Dalam pelayanan dikenal pelayanan sepenuh hati, yakni pelayanan yang berasal dari dalam "sanubari" diri kita. Sanubari merupakan tempat bersemayamnya emosi-emosi, watak, keyakinan-keyakinan, nilai-nilai, sudut pandang dan perasaan-perasaan (Patton, dalam Boediono, 1999: 49). Pelayanan sepenuh hati dilakukan berdasarkan pada pertimbangan-pertimbangan logis (pikiran) dan sentimentalitas (perasaan).
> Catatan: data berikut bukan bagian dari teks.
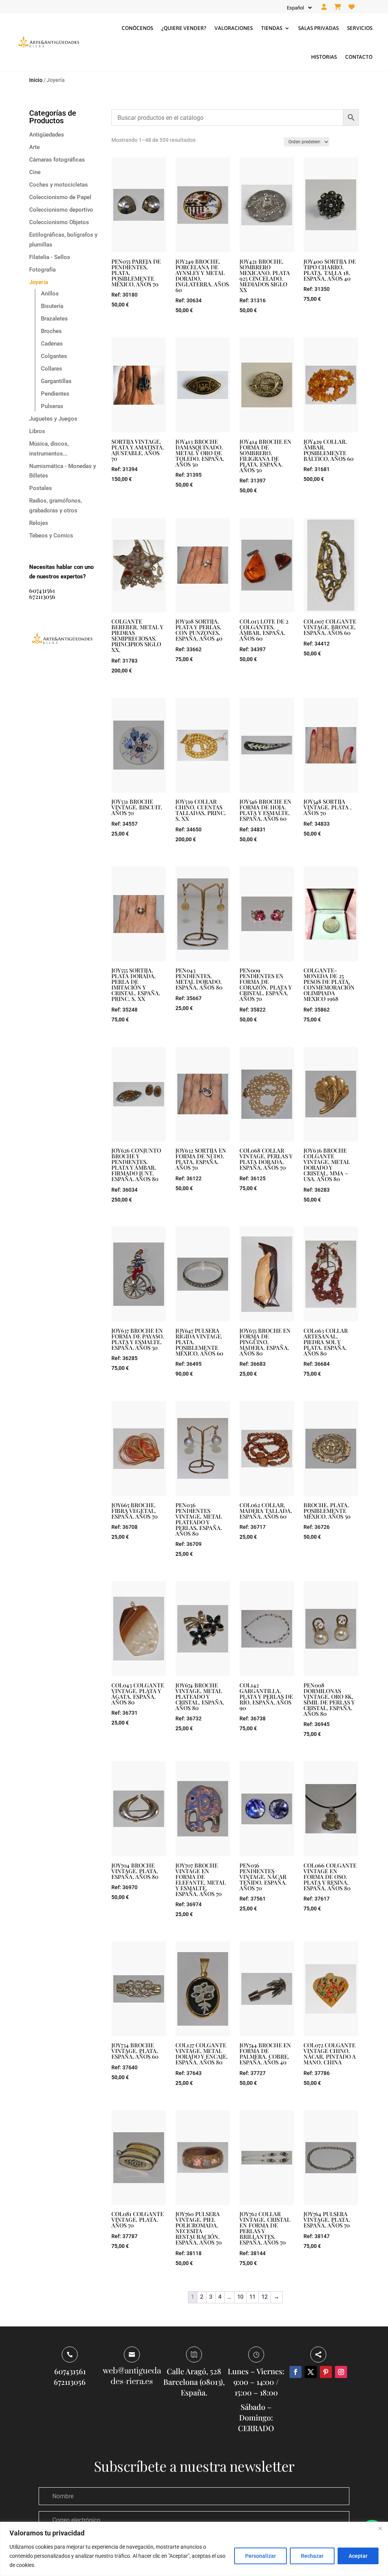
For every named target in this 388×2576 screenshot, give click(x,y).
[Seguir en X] (311, 2372)
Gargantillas (56, 381)
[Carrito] (337, 7)
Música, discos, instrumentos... (49, 448)
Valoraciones (233, 28)
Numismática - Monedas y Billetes (62, 471)
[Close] (380, 2528)
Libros (37, 431)
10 (240, 2296)
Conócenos (137, 28)
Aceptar (358, 2556)
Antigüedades (46, 134)
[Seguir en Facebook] (295, 2372)
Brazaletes (54, 318)
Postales (40, 488)
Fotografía (42, 269)
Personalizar (260, 2556)
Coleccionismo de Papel (60, 197)
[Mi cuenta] (324, 7)
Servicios (359, 28)
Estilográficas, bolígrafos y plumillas (63, 239)
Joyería (38, 282)
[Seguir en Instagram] (341, 2372)
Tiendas (271, 28)
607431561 (42, 590)
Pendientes (55, 393)
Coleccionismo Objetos (59, 222)
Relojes (38, 523)
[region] (194, 2549)
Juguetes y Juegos (53, 418)
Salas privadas (318, 28)
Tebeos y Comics (51, 535)
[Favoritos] (352, 7)
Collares (51, 368)
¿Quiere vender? (183, 28)
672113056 (42, 596)
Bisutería (52, 306)
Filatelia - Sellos (49, 257)
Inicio (35, 80)
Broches (51, 331)
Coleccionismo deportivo (61, 209)
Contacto (358, 57)
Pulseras (52, 406)
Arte (34, 147)
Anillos (50, 293)
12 (264, 2296)
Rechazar (312, 2556)
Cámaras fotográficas (57, 159)
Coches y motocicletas (58, 184)
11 (252, 2296)
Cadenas (52, 343)
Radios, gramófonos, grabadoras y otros (55, 505)
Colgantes (54, 356)
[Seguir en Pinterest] (326, 2372)
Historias (324, 57)
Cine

Untuk itu, dalam pelayanan sepenuh hati, menurut Patricia Pattan (1998, dalam Boediono, 1999: 50) diperlukan:
- Memahami perasaan-perasaan diri sendiri tentang siapa sebenarnya ia dan apa yang kita sumbangkan pada kehidupan profesional dan pribadi.
- Memahami kekuatan batin kita, seperti: kepercayaan diri, harga diri, dan pematangan emosional.
- Mempelajari selling-point emosional produksi kita untuk menambah kredibilitas dan daya tarik pada presentasi layanan.
- Menitik beratkan pada kebutuhan pada konsumen dan perasaan mereka terhadap produk dan duta-duta perusahaan, serta membangun hubungan dan sikap saling menghargai dengan konsumen.
- Menyesuaikan diri dengan produk, sehingga produksi itu tidak lain merupakan ungkapan diri kita sendiri, bukan sebaliknya.
- Menemukan kesenangan dan kegembiraan dalam peran kita sebagai duta-duta perusahaan, produksi atau pelayanan.
Dalam pelayanan sepenuh hati terdapat tiga sudut pandang yang mengikuti, yaitu bagaimana memandang diri sendiri, memandang orang lain dan memandang pekerjaan, yang oleh Patricia Pattan disebut dengan paradigma (Boediono, 1999: 52).
Dalam memandang diri sendiri, ia memiliki penuh kepercayaan diri terhadap dirinya sendiri. Ia memiliki kemampuan dalam berhubungan dengan orang lain. Suka menyenangkan hati pelanggan dan tidak memandang dirinya rendah karena pekerjaannya. Memandang orang lain, ia menghargai barang-barang yang dibelinya. Ia tidak hanya ramah dan profesional, tetapi juga mampu menjalin hubungan emosional dengan setiap pelanggan. Dalam memandang pekerjaannya, ia mengangap penting dan khusus. Ia bangga terhadap dirinya, karena selama ini belum pernah merugikan orang lain karena satu kealpaan. Ia tidak ragu-ragu lagi menganggap pekerjaan itu sebagai bagian bagi dirinya sendiri dan telah menemukan cara-cara untuk manambah makna terhadap pekerjaannya.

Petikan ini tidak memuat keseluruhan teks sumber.